Canadian backbencher apologises for telling Muslim women who insist on wearing the niqab to 'stay the hell where they come from'

The incident occurred during a debate about a woman fighting for the right to wear the niqab at her citizenship ceremony

Roisin O'Connor
Wednesday 18 March 2015 18:43
Canadian backbencher Larry Miller has apologised for saying Muslim women who do not want to remove their face coverings when taking the citizenship oath should 'stay the hell where [they] come from'
Canadian backbencher Larry Miller has apologised for saying Muslim women who do not want to remove their face coverings when taking the citizenship oath should 'stay the hell where [they] come from'

Canadian Conservative backbencher Larry Miller has apologised for saying Muslim women who do not want to remove their face coverings when taking the citizenship oath should "stay the hell where [they] come from".

The incident occurred on a local call-in radio show where there was an ongoing debate about Zunera Ishaq, a woman who is fighting in court for the right to wear the niqab at her citizenship ceremony.

"Frankly if you're not willing to show your face in a ceremony that you’re joining the best country in the world… if you don’t like that or don’t want to do that, stay the hell where you came from," Miller said.

"That’s maybe saying it a little harshly, but that’s the way I feel."

Miller issued a written apology on 17 March.

"Yesterday I made comments on a radio show that I recognize were inappropriate,” he said.

"I stand by my view that anyone being sworn in as a new citizen of our country must uncover their face.
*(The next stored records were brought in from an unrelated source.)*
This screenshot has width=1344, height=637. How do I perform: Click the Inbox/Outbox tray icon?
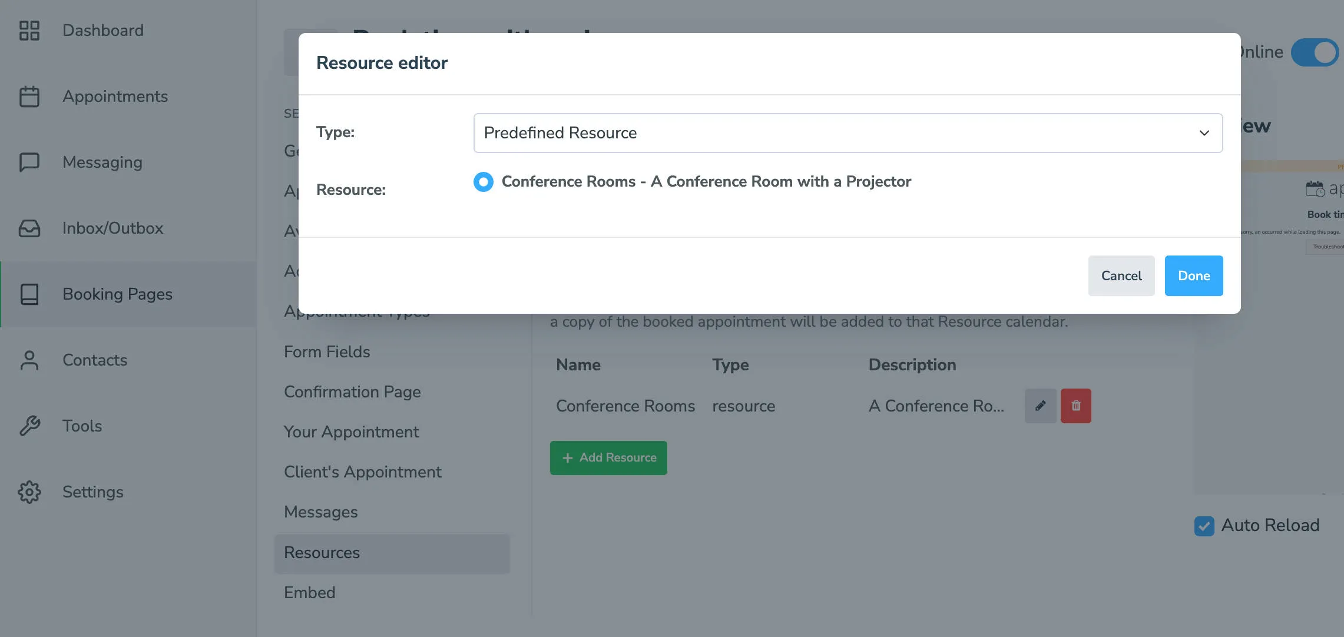[29, 228]
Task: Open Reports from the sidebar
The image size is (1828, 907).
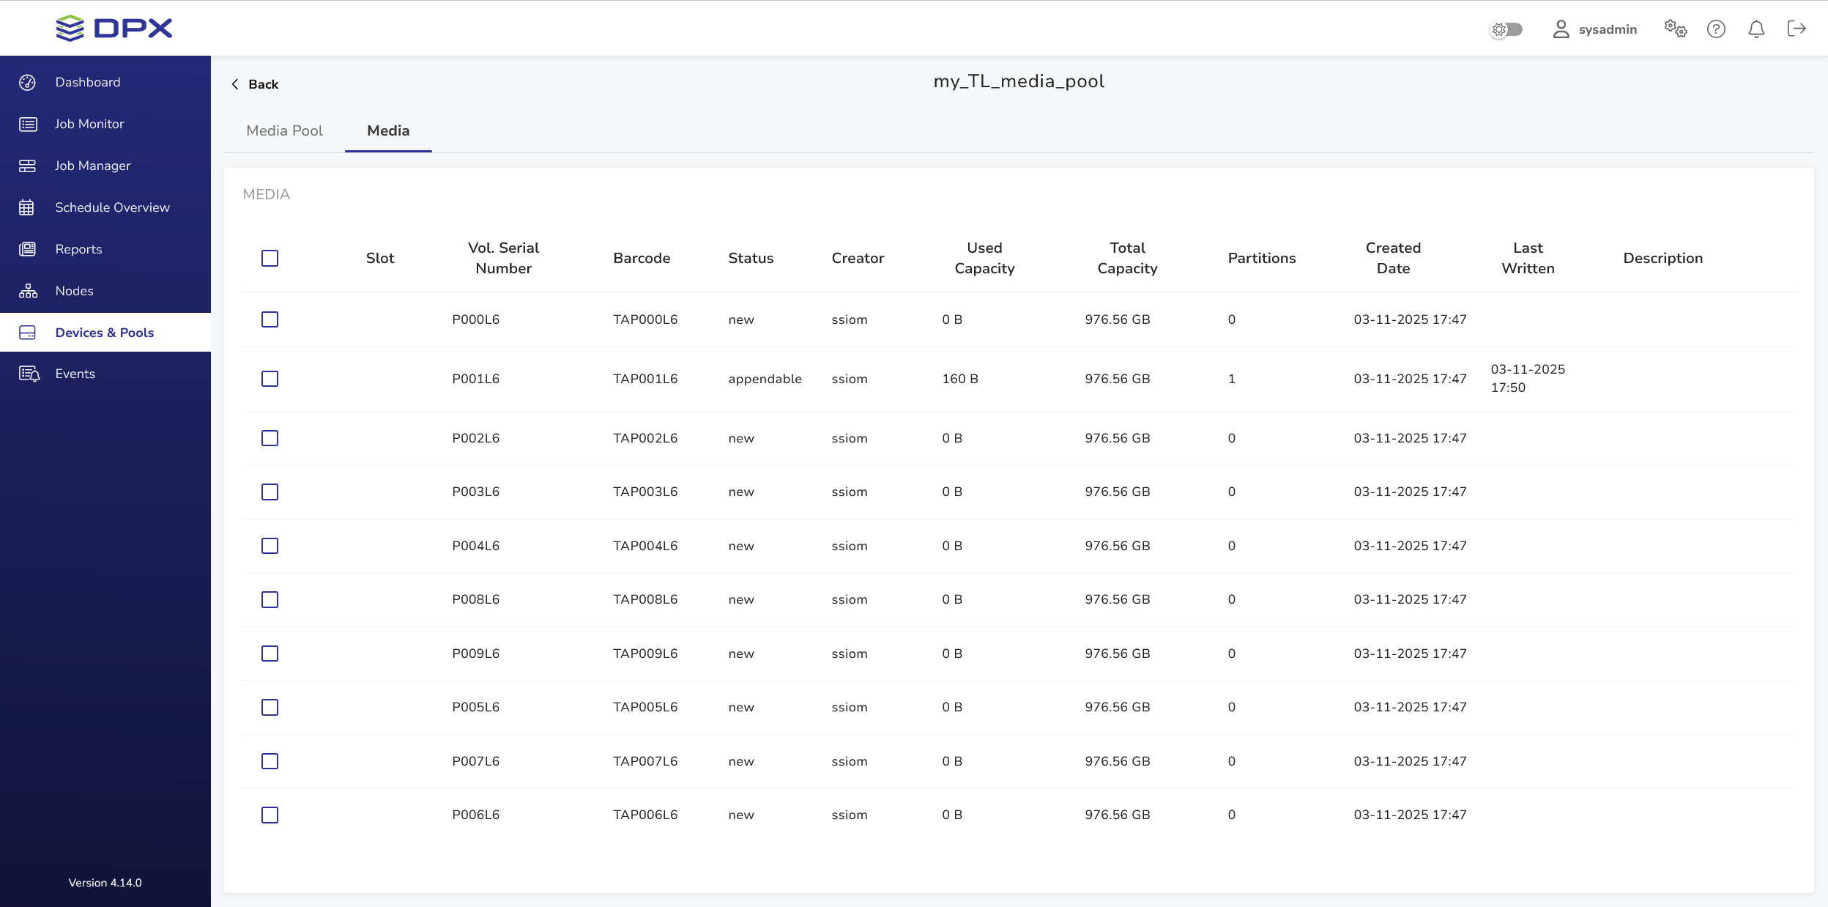Action: point(78,249)
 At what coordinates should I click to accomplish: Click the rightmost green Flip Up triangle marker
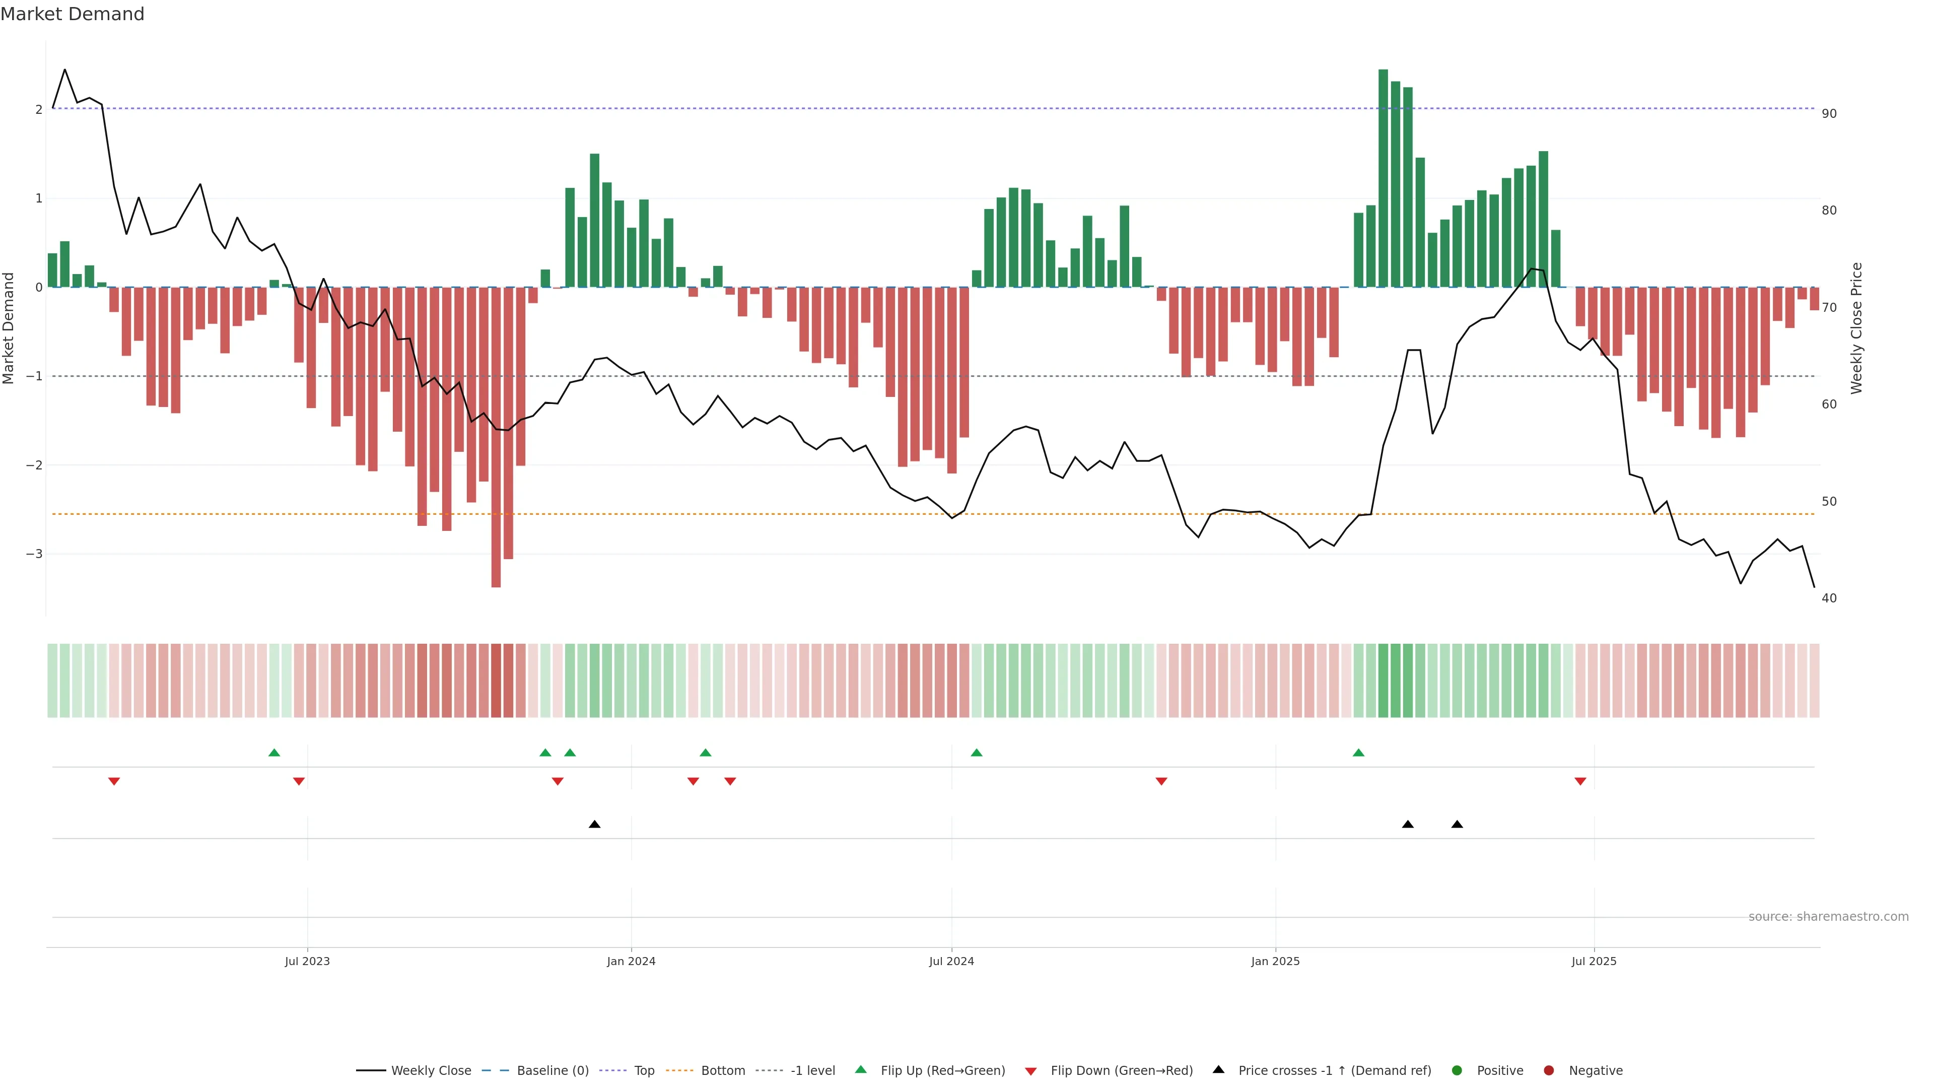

However, I apologize for and retract my comments that went beyond this."

The National Council of Canadian Muslims said Miller’s remarks followed "a sadly unsurprising pattern of inflammatory rhetoric from the government seemingly designed to keep the electorate focused on identity politics in order to distract them from broader issues in an election year".

Amira Elghawaby, human rights co-ordinator with the National Council of Canadian Muslims, told CTV Power Play that Miller’s comments were anti-immigrant and anti-Canadian.

"(Canadian) values include freedom of choice, freedom of religion, freedom of expression,” she said. "These women do show their face for security purposes, so there’s really no harm for anyone at all."

Elghawaby said she was worried that such comments from political leaders could expose Muslims to harassment and discrimination.

"I’m not really sure why the leaders keep bringing this up, keep fanning the flames with this kind of rhetoric," she said. "It’s really disturbing."

"[Wearing a niqab] is not something I, for example, believe is intrinsic in my practice,” she added.

"But it’s just not my place or anyone’s place - or the state’s place - to dictate what women should or should not be wearing."